##### SELECTED PASSAGE #####

Week 9: Multiple regression analysis Flashcards
What variables do we have when doing multiple linear regression?
More than one predictor variable
One response variable
What happens if the data is non-linear?
Trying to fit a straight line through curvy data produces a smaller fit to the data - leading to an underestimate of the relationship
How do we check for non-linearity of data?
Regression - correlation matrix and look at the plots
What things may make it hard to identify trends in the data?
Attenuated range or under dispersion of scores (clustered)
What is homoscedacity?
Means that the error variance should be the same at each level of the predictor variable
Heteroskedasticity tests?
You can ask for normality tests under assumptions
Tests the null of homoscedacity - if they are significant this means that it is violated
What are the assumptions of linear regression (6)?
Use correct variables (interval data) Independence of data Sample size Normality Linearity Homoscedacity
How is the linear regression line calculated?
By minimizing the sum of squared differences between observed and predicted values
How do you test for outliers (2 ways)?
- Basic approach (any residual >3 SDs away from the mean)
2. Cooks distance (a measure of the influence of one case on the model as a whole) - under assumption checks
What cooks value is concerning?
> 1 may be a concern
Multiple regression techniques are more sensitive to…
violations of these assumptions than single regression
Why should we use a correlation matrix to check the data?
Correlations are important, they tell us which IVs are related to the DV but also that some of the IVs are related to each other
What is it called when IVs are correlated with each other?
Colinearity
What does colinearity mean in terms of data?

#####

(REQUIRED TASKS):
1) In the regression flashcards, what Cook's distance value is described as possibly concerning?
2) Write out the part of the regression flashcards starting with "Trying to fit" and going on through "linear regression (6)?".
3) Resume the regression flashcards from the point where they stop, continuing them in the same format.

##### DATA RECORDS #####

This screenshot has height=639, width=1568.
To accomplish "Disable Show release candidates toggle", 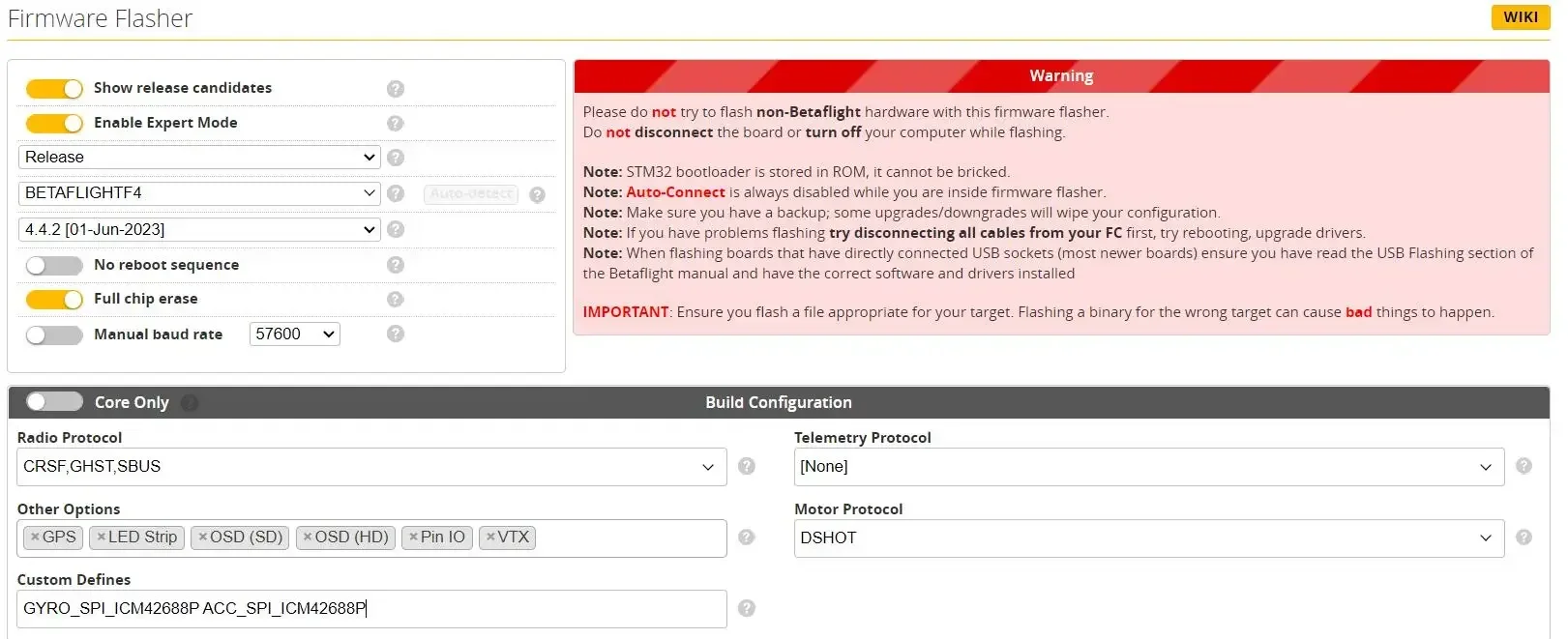I will click(x=54, y=89).
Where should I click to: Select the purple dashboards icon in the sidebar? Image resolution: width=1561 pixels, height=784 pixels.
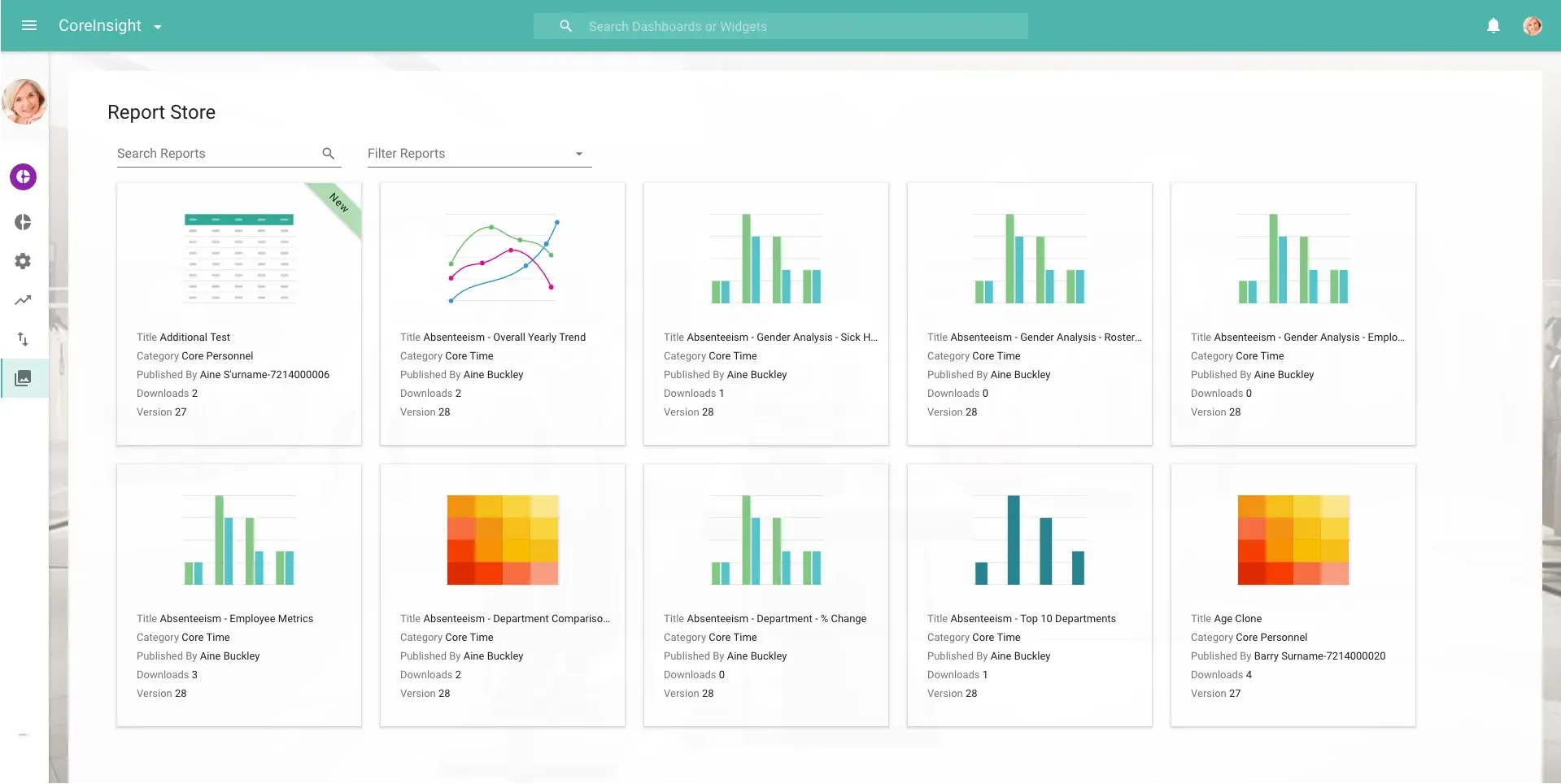point(23,176)
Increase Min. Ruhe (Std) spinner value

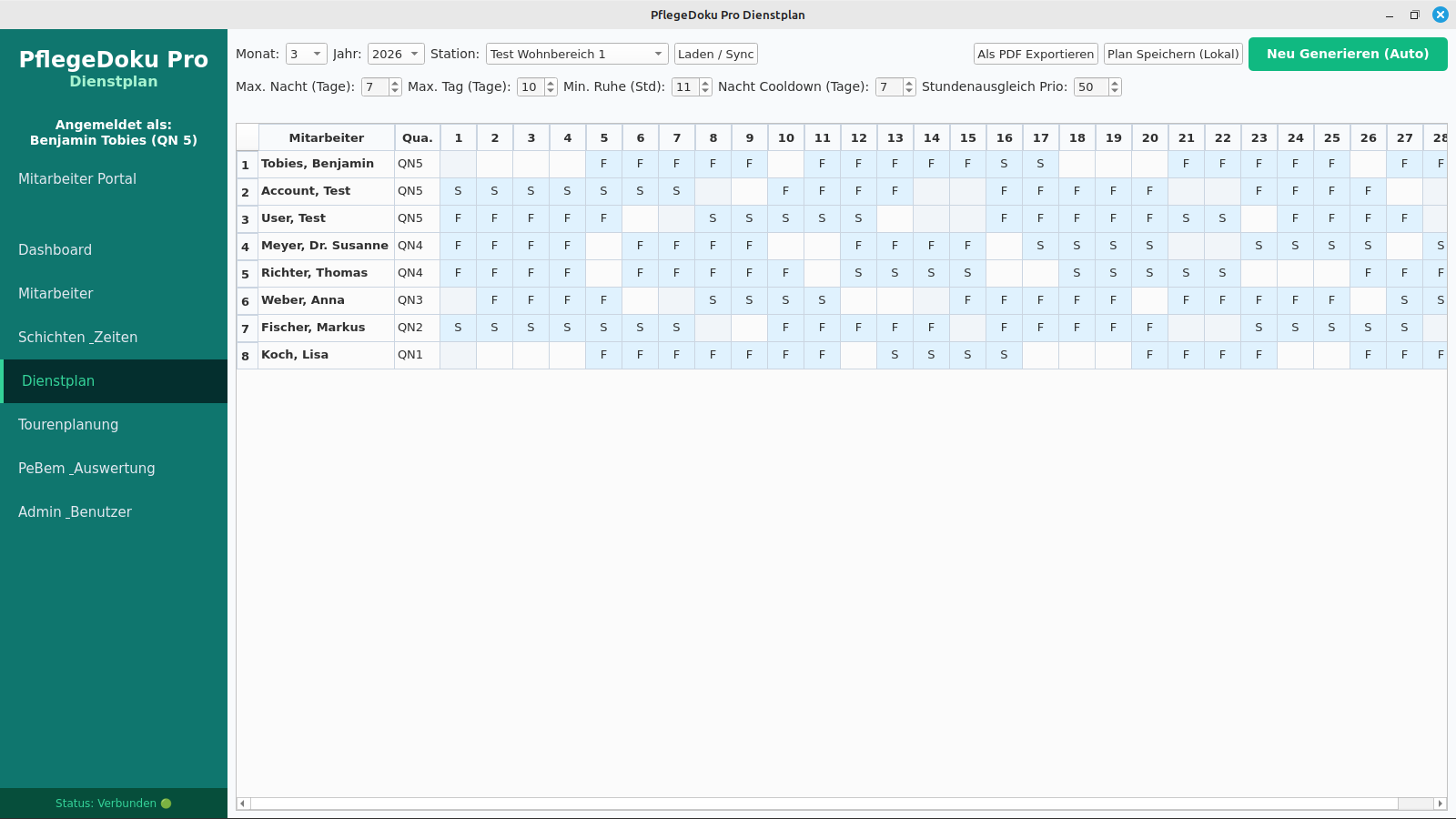coord(705,83)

#####

(TASK-BY-TASK ANSWERS):
1) A value greater than 1.

2)
Trying to fit a straight line through curvy data produces a smaller fit to the data - leading to an underestimate of the relationship
How do we check for non-linearity of data?
Regression - correlation matrix and look at the plots
What things may make it hard to identify trends in the data?
Attenuated range or under dispersion of scores (clustered)
What is homoscedacity?
Means that the error variance should be the same at each level of the predictor variable
Heteroskedasticity tests?
You can ask for normality tests under assumptions
Tests the null of homoscedacity - if they are significant this means that it is violated
What are the assumptions of linear regression (6)?

3)
Means that some of the predictors provide little unique information
How do you run a multiple regression in jamovi?
Regression - linear regression
How do you set up jamovi to run a simultaneous multiple regression?
Under model builder:
Put all IVs in a single box
What are the colinearity statistics?
Tolerance
Variance inflation factor (VIF)
What tolerance values are a problem?
<0.1 are a clear problem
What variance inflation factors are a problem?
The inverse of tolerance >10 are a problem
Simultaneous multiple regression is…
Theory free
What kind of multiple regression is driven by theory?
Hierarchical multiple regression
E.g. you want to know what a certain predictor can add to the prediction of an outcome variable beyond the amount that is already explained by a particular predictor
How do you set up jamovi for a hierarchical multiple regression?
Using model builder - put most important predictors in block one and then the subsequent predictors or those you want to know how much they add to the model in block 2
What does the output from a hierarchical multiple regression tell us?
Will create a change in R2 scores to tell us how much more variation in the outcome is explained by adding the subsequent predictor
As well as a model comparisons box that gives you a delta F equation telling you if the newer model is statistically significant or not
What type of linear regression would we use to determine the simplest possible model?
Stepwise multiple regression
How do we do a stepwise multiple regression analysis?
Look at the output from simultaneous multiple regression (order them according to statistical significance)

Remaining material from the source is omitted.